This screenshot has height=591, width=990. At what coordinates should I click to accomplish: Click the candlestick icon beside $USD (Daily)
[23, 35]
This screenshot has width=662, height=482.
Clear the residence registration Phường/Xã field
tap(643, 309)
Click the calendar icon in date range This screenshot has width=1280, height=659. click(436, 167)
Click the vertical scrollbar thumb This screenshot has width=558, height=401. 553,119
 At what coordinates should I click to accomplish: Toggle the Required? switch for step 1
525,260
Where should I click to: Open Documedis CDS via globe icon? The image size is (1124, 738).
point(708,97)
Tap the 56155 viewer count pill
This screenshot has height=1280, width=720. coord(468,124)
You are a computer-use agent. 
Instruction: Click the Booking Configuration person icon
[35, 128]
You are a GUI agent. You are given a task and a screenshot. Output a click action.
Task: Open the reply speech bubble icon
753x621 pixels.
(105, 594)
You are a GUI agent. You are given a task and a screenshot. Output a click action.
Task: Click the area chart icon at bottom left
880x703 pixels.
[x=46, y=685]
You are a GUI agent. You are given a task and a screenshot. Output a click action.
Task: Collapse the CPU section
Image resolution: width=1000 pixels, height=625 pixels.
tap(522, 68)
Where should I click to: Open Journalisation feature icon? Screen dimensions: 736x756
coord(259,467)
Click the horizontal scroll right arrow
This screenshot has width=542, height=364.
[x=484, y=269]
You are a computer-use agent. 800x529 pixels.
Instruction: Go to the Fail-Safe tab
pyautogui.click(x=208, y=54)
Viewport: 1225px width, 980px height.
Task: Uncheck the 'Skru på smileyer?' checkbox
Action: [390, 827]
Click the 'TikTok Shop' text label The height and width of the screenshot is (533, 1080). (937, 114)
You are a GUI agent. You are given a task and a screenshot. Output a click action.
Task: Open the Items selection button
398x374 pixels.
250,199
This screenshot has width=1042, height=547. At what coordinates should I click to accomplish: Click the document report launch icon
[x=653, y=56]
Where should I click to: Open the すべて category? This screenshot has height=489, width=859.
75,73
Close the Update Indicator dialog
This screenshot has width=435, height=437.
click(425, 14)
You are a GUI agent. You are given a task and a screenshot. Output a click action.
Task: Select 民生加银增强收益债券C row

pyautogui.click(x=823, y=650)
===============
• **What you have to do**
Each line of the material above that holds "computer" counts once; give the total and nothing else.

• **Exercise answer**
2